# Set task
Copy the listing from the line with "Given: Click the vertical scrollbar thumb" to the line with "click(x=61, y=29)", swapping "Akamai logo" for "Akamai wordmark" and changing nothing else. Leave the pictures out.

# Information provided

=-=-=

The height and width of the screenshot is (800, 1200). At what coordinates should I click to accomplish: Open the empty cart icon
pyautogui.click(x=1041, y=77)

=-=-=

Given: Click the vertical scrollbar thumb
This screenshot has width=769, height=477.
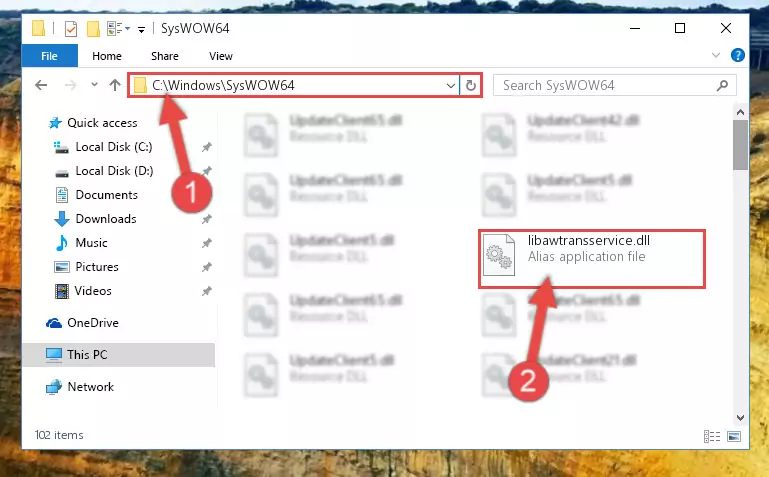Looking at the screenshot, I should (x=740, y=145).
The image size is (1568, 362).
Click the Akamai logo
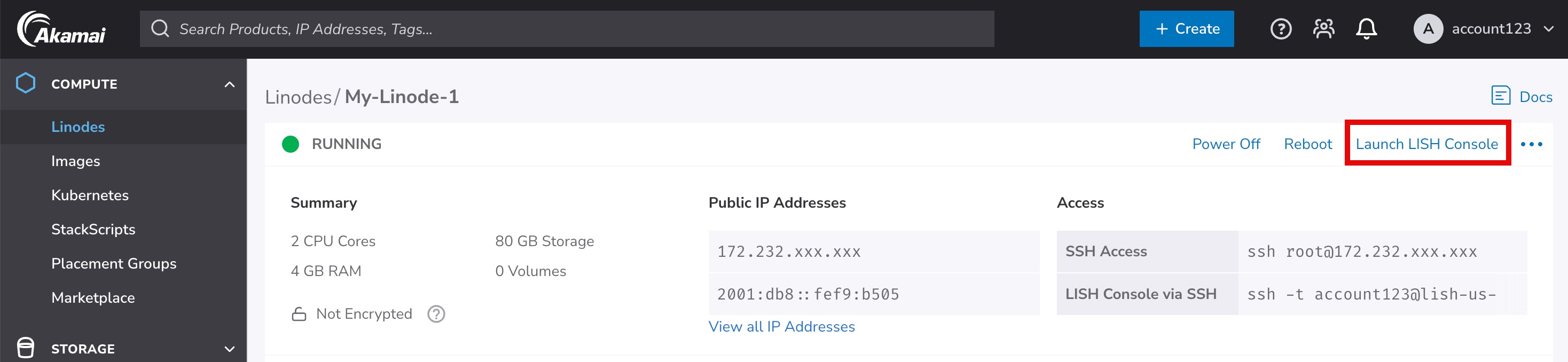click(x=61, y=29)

=-=-=

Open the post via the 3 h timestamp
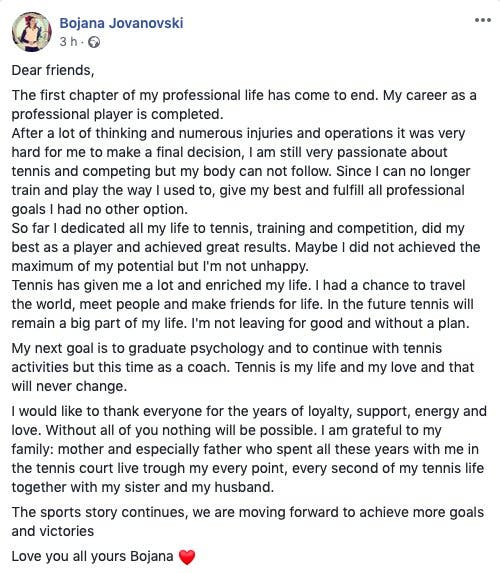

=-=-=

# Response to this task
Given: Click the vertical scrollbar thumb
This screenshot has width=769, height=477.
Looking at the screenshot, I should (x=740, y=145).
The image size is (1568, 362).
Click the Akamai wordmark
click(x=61, y=29)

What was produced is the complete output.